In 2012, Mosby entered into an agreement with William Johnson, an unlicensed contractor, to relocate and renovate the school. Having no construction experience, Mosby relied entirely on Johnson to plan and perform the renovation. While she was briefly present on site at the beginning of the project, Mosby lived in California and did not exercise any control over Johnson or over any aspect of his working conditions. Johnson initially worked with one other individual on the job, but he later asked Mosby for permission to hire Jeffreys as well. Mosby agreed. Johnson was the “boss” on the job, id. at 522, 700, and exclusively managed Jeffreys on the worksite. Johnson kept records of Jeffreys‘s work hours and reported them to Mosby for payment. Mosby never met Jeffreys and did not know his name prior to his injury.
While working for Johnson, Jeffreys was badly injured when a beam fell from the roof of the school building and struck him on the neck. He filed a claim for workers’ compensation benefits against Mosby, the Church, and the Historical Society — but not against Johnson. Because none of the defendants had workers’ compensation insurance, the Uninsured Employer‘s Fund (“UEF“) was also made a party. Jeffreys argued that Mosby, the Church, and the Historical Society were his direct employers and thus owed him compensation.
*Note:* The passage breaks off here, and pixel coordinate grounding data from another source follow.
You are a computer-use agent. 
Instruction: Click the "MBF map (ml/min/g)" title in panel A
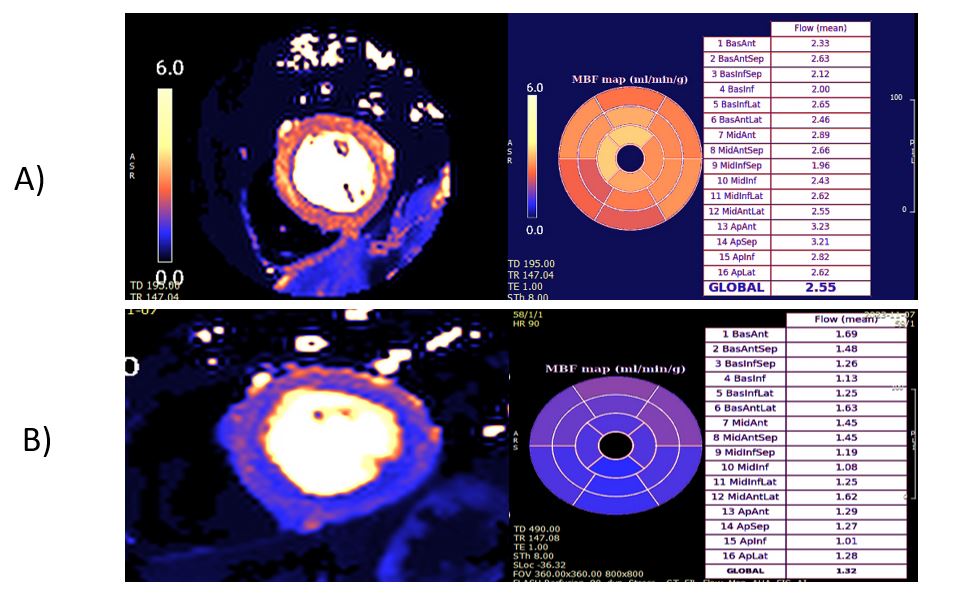[629, 78]
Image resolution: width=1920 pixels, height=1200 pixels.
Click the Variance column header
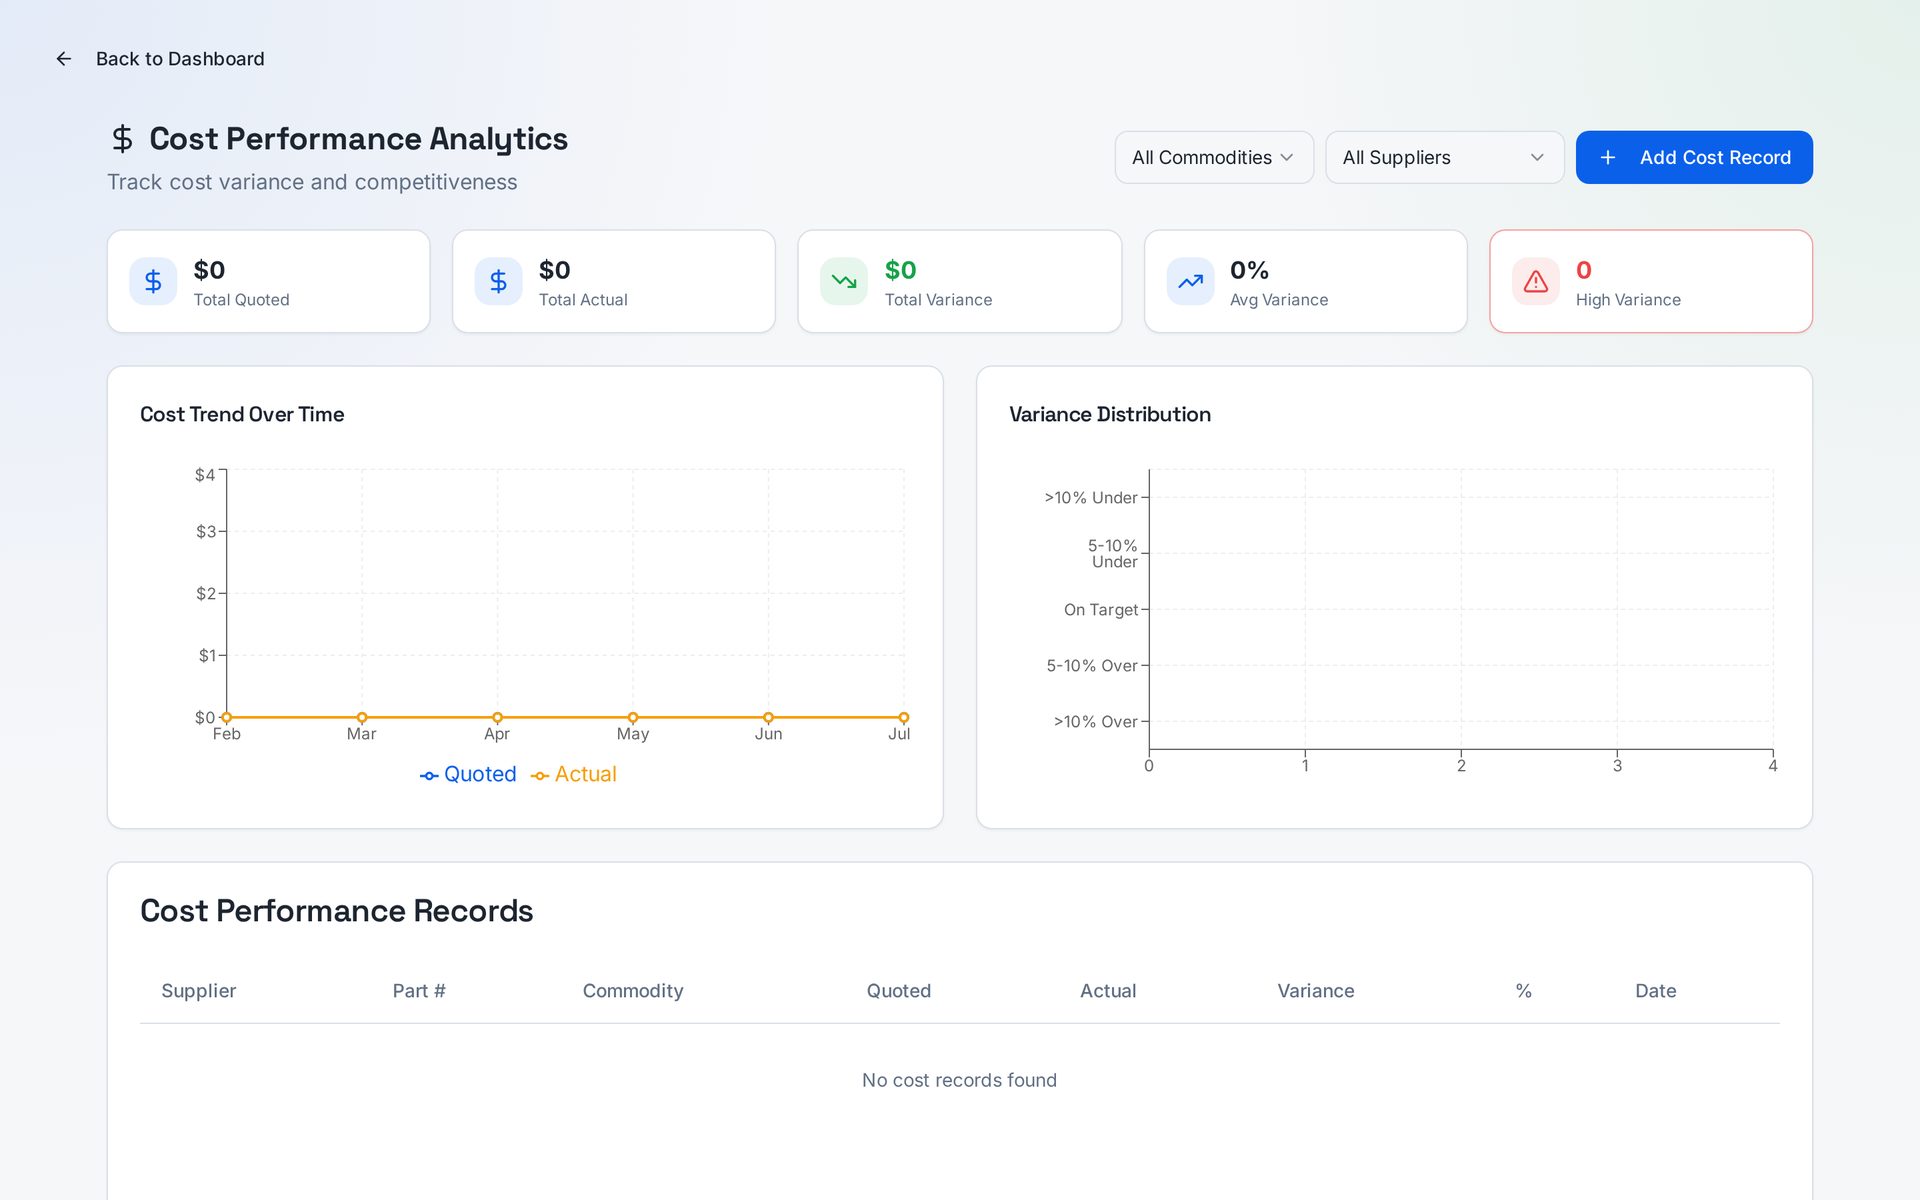1316,991

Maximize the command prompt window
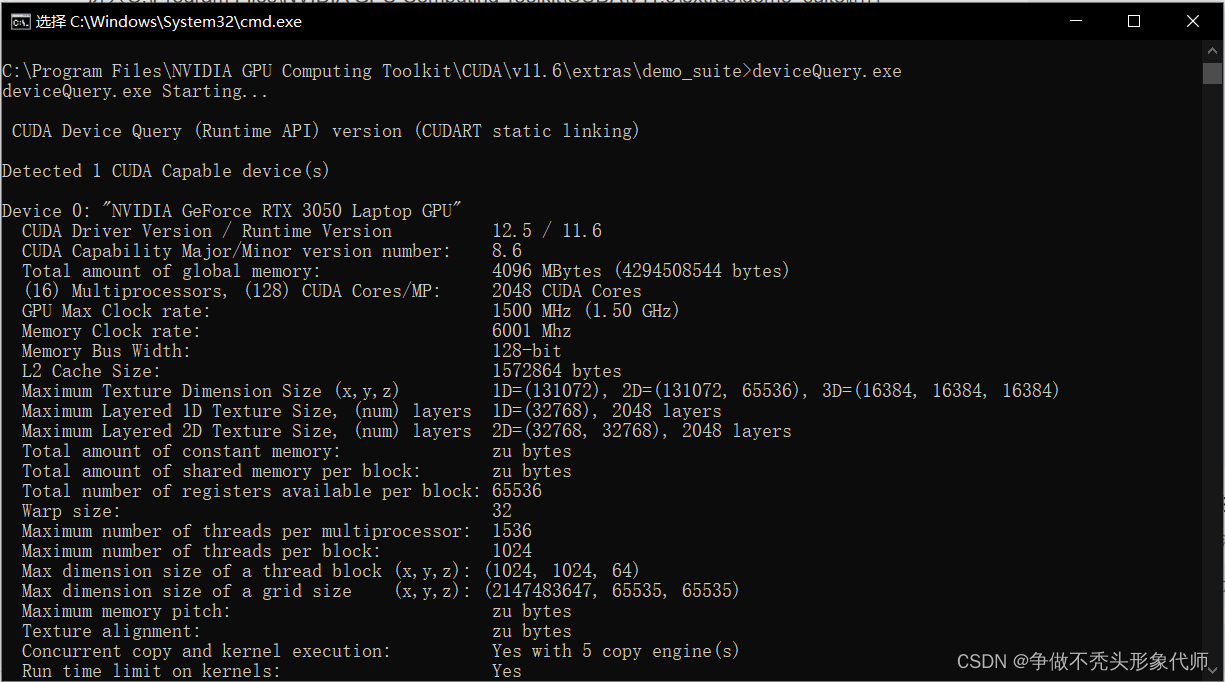coord(1133,20)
In the alternative, Jeffreys contended, each defendant was his statutory employer pursuant to
A deputy commissioner agreed that Jeffreys was the direct employee of the Historical Society as well as Mosby, who was acting as the Historical Society‘s “agent,” and that the Historical Society was in turn “a part of the Church, making the Church an employer of” Jeffreys as well. 2 J.A. at 879-81. The deputy commissioner entered an award against the Church. The full Commission disagreed in part, holding that Mosby was not Jeffreys‘s direct employer because she had lacked any meaningful control over his work or over how he performed it. However, the Commission affirmed the deputy commissioner‘s award against the Church because no party had appealed that decision.
The Court of Appeals affirmed the Commission‘s finding that Mosby was not Jeffreys‘s direct employer, reversed the Commission‘s finding that the UEF had waived its argument regarding the Church and the Historical Society, and remanded the case for further factfinding. See Uninsured Emp‘r‘s Fund v. Jeffreys, Record No. 1676-15-3, 2016 WL 1637823, at *6 (Va. Ct. App. Apr. 26, 2016) (unpublished). On remand, the Commission held that “there was insufficient evidence to conclude the Historical Society and the Church were the claimant‘s employer.” 2 J.A. at 1034. Neither had exercised any control over Jeffreys. Instead, Johnson had “recruited” Jeffreys, had told Jeffreys “what to do each day, [had] kept track of his hours and [had been] the ‘boss’ on the project.” Id. at 1035. Moreover, the Commission added, “Johnson was not an employee of Mosby either.” Id. Johnson “was free to adopt the methods he needed to accomplish the result” and to decide “what materials were needed.” Id. Johnson was, at most, “an independent contractor,” id. at 1036, and thus, Jeffreys, who worked under Johnson, could not have been a direct employee of any of the individual defendants.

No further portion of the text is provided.